With a little over a week until the Le Mans Test Day on Easter Sunday, the time is right to anticipate what we might glean from it. The bad news is that I won’t be there, as we booked a family holiday more than a year ago, so we shall be away in Italy while the eyes of the sports car world will be on Le Mans. However, I am hoping that data will be available, and that even if I can’t be there, I will at least be able to draw something out of the events of the weekend.

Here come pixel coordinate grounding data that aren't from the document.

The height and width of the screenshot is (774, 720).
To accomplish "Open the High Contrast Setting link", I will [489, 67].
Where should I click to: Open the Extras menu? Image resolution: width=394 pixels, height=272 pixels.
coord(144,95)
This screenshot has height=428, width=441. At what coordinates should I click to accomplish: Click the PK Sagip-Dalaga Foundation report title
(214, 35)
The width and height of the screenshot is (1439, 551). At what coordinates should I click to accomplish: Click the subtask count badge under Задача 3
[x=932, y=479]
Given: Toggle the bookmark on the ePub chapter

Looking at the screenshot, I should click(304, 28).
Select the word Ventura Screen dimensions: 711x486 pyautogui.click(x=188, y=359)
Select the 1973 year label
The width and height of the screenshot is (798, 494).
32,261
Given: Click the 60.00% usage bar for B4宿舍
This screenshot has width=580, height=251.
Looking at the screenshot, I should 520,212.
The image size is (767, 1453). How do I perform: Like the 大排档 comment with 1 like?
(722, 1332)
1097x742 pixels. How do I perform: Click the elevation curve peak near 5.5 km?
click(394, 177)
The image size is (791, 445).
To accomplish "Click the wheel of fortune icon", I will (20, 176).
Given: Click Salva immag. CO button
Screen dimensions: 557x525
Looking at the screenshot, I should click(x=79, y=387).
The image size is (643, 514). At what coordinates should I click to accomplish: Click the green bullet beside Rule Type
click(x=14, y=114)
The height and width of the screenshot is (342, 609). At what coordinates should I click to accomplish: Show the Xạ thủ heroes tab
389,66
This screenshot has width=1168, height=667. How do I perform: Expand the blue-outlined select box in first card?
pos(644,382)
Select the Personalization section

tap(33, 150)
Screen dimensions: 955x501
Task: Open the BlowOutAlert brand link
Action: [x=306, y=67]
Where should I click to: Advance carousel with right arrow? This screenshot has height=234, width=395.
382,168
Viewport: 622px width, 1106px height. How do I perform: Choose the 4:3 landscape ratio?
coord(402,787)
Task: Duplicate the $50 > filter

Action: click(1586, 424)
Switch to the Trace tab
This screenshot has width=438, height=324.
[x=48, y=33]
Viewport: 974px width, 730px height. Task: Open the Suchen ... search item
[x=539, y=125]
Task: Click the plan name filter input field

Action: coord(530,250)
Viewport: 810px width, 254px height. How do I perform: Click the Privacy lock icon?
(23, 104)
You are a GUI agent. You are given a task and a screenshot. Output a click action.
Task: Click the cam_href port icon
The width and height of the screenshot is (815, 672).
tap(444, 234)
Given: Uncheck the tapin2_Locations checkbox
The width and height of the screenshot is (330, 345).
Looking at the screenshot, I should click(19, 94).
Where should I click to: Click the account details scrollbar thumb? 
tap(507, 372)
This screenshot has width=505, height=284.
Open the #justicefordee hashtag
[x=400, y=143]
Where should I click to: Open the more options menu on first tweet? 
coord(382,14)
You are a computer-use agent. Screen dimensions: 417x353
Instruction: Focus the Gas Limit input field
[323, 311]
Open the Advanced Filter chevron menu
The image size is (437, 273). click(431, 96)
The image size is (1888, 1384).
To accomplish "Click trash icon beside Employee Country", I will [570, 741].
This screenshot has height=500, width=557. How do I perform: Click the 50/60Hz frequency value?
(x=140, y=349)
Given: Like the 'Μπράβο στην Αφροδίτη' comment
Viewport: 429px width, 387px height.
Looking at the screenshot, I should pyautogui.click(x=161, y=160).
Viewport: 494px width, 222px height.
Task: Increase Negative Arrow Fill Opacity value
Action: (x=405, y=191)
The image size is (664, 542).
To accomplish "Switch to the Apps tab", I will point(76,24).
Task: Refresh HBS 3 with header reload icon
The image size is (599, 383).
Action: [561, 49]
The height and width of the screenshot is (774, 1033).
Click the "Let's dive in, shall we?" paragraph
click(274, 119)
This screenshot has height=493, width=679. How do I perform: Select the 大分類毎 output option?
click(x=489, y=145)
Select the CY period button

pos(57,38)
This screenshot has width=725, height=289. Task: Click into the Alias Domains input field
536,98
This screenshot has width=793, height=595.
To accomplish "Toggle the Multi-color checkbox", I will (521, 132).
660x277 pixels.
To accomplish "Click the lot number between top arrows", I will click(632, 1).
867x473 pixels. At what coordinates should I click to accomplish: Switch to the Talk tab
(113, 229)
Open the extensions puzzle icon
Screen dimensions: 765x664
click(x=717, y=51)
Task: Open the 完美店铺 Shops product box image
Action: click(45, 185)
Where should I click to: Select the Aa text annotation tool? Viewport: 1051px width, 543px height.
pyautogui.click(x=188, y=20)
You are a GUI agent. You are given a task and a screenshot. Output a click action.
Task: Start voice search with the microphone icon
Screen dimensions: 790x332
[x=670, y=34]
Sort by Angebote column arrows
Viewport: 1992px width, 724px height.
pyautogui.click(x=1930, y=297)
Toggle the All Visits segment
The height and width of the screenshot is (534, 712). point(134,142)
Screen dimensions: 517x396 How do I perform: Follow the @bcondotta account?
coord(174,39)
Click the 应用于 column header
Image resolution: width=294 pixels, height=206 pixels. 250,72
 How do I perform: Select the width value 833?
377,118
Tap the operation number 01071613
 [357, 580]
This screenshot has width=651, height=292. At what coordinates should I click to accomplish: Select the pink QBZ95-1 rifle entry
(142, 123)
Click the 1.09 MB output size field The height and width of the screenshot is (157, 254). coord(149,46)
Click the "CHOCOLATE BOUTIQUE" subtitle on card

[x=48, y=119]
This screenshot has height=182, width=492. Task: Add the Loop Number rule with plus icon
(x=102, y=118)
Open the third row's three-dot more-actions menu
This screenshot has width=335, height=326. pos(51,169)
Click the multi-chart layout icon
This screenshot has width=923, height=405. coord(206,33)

In any case, what we learn may well be limited, since the lap times recorded will not necessarily be an indication of potential race laps in June. Allan McNish said to me, following his four-day test of the Audi R18 at Sebring last month: “My guess is that we may not know until qualifying at Spa in May,” in answer to the question of where Audi would be in terms of pace and the opposition, “as we’ll all be on various programmes on the Le Mans test day. Even then, it could be raceday at Spa before a clear picture plays out.”
On the subject of the Sebring test, McNish revealed that the two R18 chassis had been on different programmes - one of which was an endurance test, but he didn’t say (wouldn’t say) what the other programme was. My guess would be that it was to do with fuel consumption on different engine maps, but that is pure speculation. Almost certainly there will be a car at Le Mans from both Audi and Peugeot looking specifically at fuel consumption and, more importantly, the number of laps that can be completed on a tank of diesel.
The fact that Peugeot has announced that they will be running only the three 908s at the test day - and not the hybrid car - is hardly a surprise. They have had a number of setbacks during their testing thus far and their focus must be on avenging the defeat last year in the 24 hours. Ultimately, it will be down to achieving top marks in two categories: pace and consistency. Perfection in the pits and reliability on the track will be essential.
I got the feeling from McNish - both when I spoke to him in person at Paul Ricard and in email discussion after Sebring - that Audi is optimistic. But for both Peugeot and Audi, the less powerful cars demanded by this year’s regulations means that for the first time since Peugeot and Audi have competed together at Le Mans, both manufacturers are at the same point in the development cycle.
McNish recognises the problem: “In reality we are still very much in the early learning stages and trying to understand what makes this car (the Audi R18) tick. It is a very different concept from the mechanical and engineering point of view, so we’re learning all of the time.”